-------- Given records --------

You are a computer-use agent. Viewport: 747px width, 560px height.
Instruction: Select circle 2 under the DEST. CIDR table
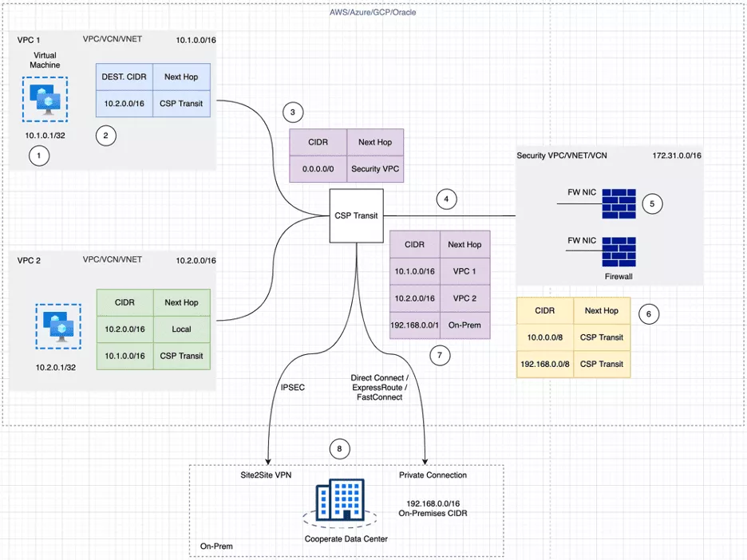pyautogui.click(x=105, y=136)
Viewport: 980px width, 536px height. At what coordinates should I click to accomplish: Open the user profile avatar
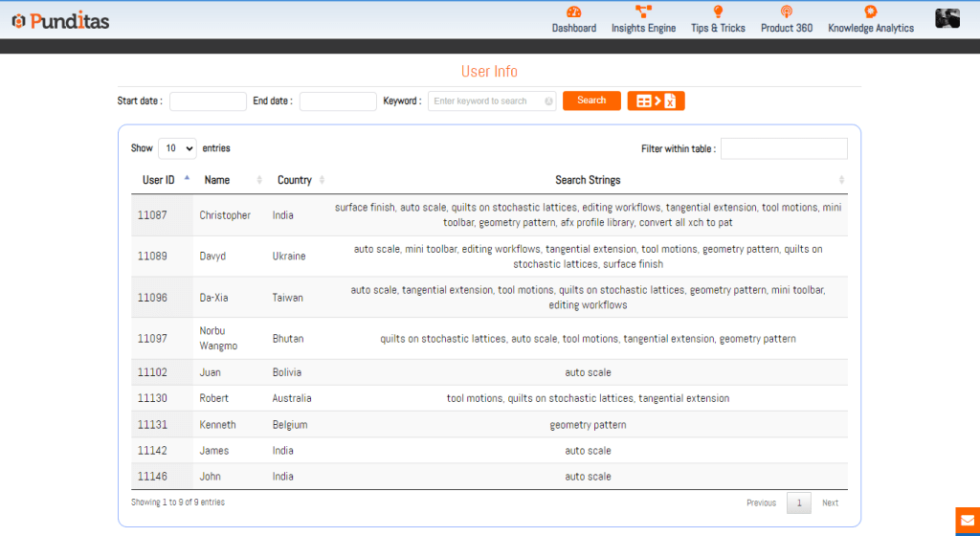pyautogui.click(x=947, y=18)
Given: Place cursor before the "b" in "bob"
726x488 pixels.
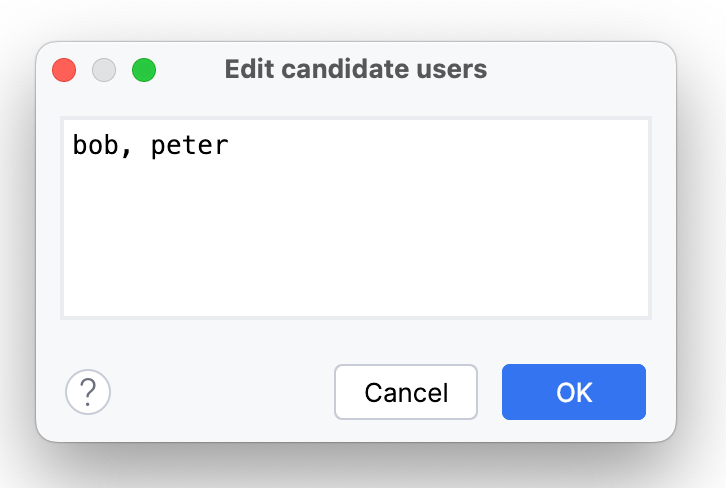Looking at the screenshot, I should point(73,147).
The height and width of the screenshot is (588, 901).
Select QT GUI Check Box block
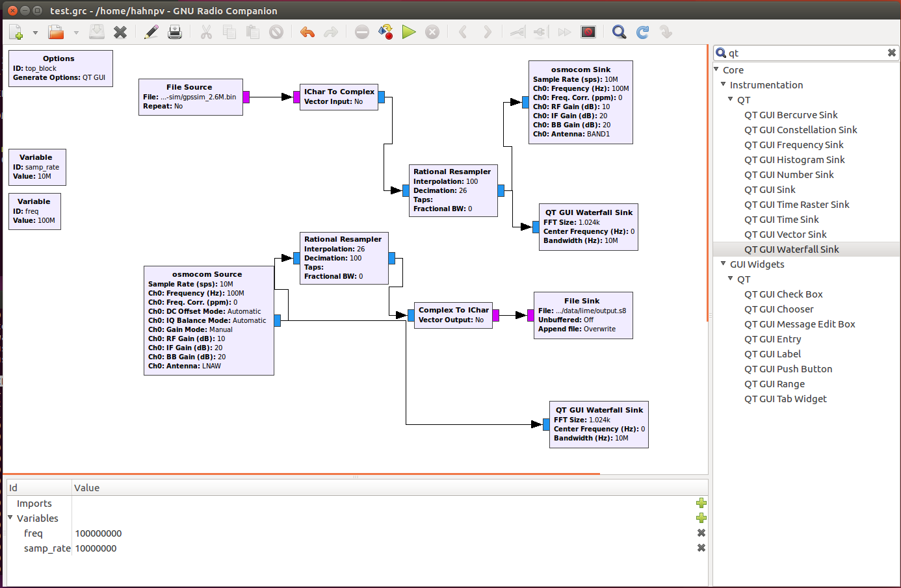click(783, 294)
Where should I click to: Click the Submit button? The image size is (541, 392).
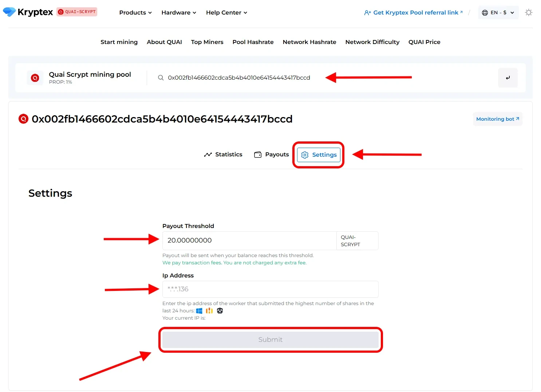(x=271, y=340)
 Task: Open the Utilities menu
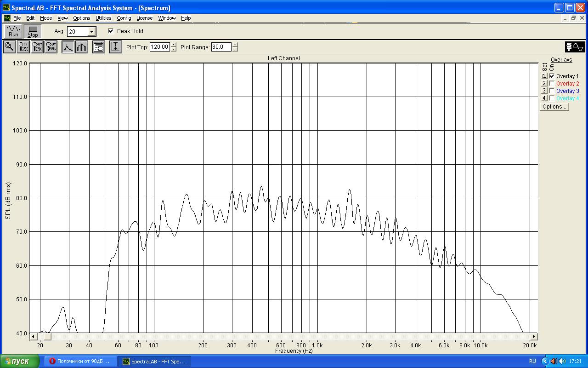click(103, 18)
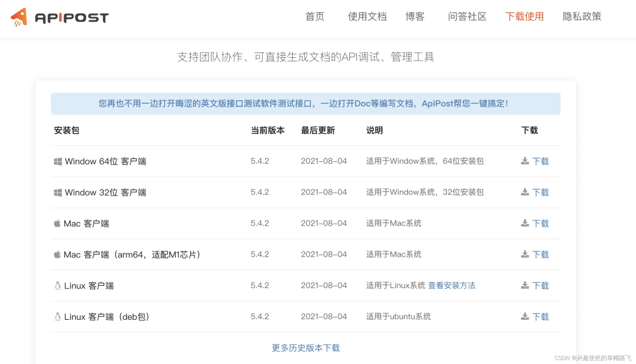Viewport: 636px width, 364px height.
Task: Switch to the 博客 page
Action: pos(415,17)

--------

*What you are asked to do:*
Starting with the line that contains "726x488 pixels.", give the lines again exactly as they appear through the last line of the data, pictures excluded.

*Output:*
726x488 pixels.
Looking at the screenshot, I should point(73,147).
The height and width of the screenshot is (588, 901).
Select QT GUI Check Box block
click(783, 294)
Where should I click to: Click the Submit button? The image size is (541, 392).
(x=271, y=340)
 Task: Open the Utilities menu
click(103, 18)
Viewport: 636px width, 364px height.
Task: Switch to the 博客 page
Action: pos(415,17)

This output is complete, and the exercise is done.